Tesco also always has to look carefully at how many changes it makes because of the operating model. Tesco’s operating model has grown out of its “Tesco in a box” standardised systems, which were deployed initially to four countries. Although different countries are at different stages with the operating model, the aim is to standardise business processes and deliver technology architecture and systems that can be replicated in each country it operates in.

Davies says: “There is a desire within Tesco to stay as close to the operating model as possible, because then it is easier to support and upgrade systems.” Tesco was able to do this because business processes could be created to fit with the software.

While starting from a relatively blank canvas had its benefits, it also created extra pressures. “One of the challenges was creating something from scratch,” says Davies. “To build that supply chain and mobilise the cross-country, cross-cultural team took a bit of doing. It was a credit to the programme management team; they freed up people to look at this.”

One of the big successes of the project was the central project team that was made up of both Tesco’s IT and business staff. Davies says that it is crucial that the same people who develop the system are also managing and using it, because it is a business solution that is there to support them in their work.
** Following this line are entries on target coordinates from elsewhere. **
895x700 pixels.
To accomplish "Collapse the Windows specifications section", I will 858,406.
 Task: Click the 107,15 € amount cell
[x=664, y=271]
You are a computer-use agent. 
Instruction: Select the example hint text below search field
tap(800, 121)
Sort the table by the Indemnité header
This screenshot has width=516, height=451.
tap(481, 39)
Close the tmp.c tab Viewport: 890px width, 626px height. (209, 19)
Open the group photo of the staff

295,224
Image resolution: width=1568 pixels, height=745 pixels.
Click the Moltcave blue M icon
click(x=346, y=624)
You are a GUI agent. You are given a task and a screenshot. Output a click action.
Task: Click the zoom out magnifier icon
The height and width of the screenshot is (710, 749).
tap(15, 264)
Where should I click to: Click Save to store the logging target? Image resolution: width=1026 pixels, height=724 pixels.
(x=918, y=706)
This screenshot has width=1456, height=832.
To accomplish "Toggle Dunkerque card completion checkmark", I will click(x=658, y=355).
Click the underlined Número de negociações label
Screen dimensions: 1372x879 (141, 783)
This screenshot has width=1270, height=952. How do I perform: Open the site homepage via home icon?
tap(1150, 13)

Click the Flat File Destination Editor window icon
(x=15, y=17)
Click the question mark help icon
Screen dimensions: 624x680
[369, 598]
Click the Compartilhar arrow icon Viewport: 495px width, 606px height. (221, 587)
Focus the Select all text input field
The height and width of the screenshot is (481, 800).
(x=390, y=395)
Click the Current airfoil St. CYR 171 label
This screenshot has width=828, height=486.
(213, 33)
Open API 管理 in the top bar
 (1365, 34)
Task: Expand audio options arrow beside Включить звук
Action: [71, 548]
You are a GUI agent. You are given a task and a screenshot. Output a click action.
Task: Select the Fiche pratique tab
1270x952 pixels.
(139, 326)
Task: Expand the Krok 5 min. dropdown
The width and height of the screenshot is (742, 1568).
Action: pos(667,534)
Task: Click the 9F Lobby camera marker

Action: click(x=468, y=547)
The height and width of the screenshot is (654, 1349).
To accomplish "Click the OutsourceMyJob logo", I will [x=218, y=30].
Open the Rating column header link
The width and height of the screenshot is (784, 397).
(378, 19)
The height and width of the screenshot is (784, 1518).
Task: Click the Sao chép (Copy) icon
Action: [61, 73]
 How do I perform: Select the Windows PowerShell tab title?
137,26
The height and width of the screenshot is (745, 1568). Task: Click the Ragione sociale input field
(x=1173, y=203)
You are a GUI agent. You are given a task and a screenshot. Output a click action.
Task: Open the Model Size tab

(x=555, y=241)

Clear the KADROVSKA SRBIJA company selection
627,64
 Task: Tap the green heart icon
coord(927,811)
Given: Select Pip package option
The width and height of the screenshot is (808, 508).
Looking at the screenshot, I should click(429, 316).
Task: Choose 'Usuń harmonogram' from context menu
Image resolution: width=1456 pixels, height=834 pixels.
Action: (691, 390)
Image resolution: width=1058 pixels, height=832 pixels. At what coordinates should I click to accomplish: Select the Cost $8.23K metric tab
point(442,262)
Tesco also learnt valuable lessons in the first phases of the project for clothing, which it was then able to apply when the systems were later rolled out for the hard-lines business. Davies says: “If we did it again, most of what we did would be repeated, but we might do more testing across the supply chain.”

The testing process was complicated by the need to ensure that the systems would work in the multiple environments where they have been deployed. They are accessed by staff in London, the central operation and staff in each country.

Creating a template

Other parts of Tesco will feel the benefit of this project in the longer term. “The idea was that we could use the Central Europe project as a template for clothing and then hard lines that could be offered up to the operating model,” says Davies.

However, he adds that because the operating model constantly evolves with each major project that Tesco undertakes – such as its launch of the Fresh & Easy format in the US – the template is likely to be adapted for further implementations.

Nevertheless, the systems have had a huge impact on the business. Some 18,500 lines of own-brand clothing – all with relevant labels in one of four languages – can now be supplied to the four countries and each store can be replenished daily. Direct sourcing has increased from 25 to 75 per cent of clothing volumes and Tesco has also been able to rationalise its supplier base from 1,000 to just 75.

“At the top level, Tesco wanted to consolidate its position as a pioneer in non-food in Central Europe,” says Davies. He explains that the project was intended to help position Tesco as a “fashion destination”, not just based on price, but also on how fashionable the clothes are. To ensure this, he says, the system had to be efficient and minimise markdowns by “getting stock out there quickly and selling it through”.

In its latest interim results, for the half year to August 22, Tesco reported that its European sales jumped 18.8 per cent at actual exchange rates to£3.6 billion. The Czech Republic and Slovakia delivered strong growth and Tesco says that it was also pleased with the profit growth in Hungary, despite the subdued economy.

In particular, its compact hypermarket format has worked well in Slovakia. Half of its total space in the country is this format, with 37 stores of this kind opened and four more planned for the second half of Tesco’s financial year.

Davies says the project demonstrates that large companies can still be agile. The speed of the project has allowed Tesco to deliver on its core aims quickly, despite the long lead times associated with sourcing clothing.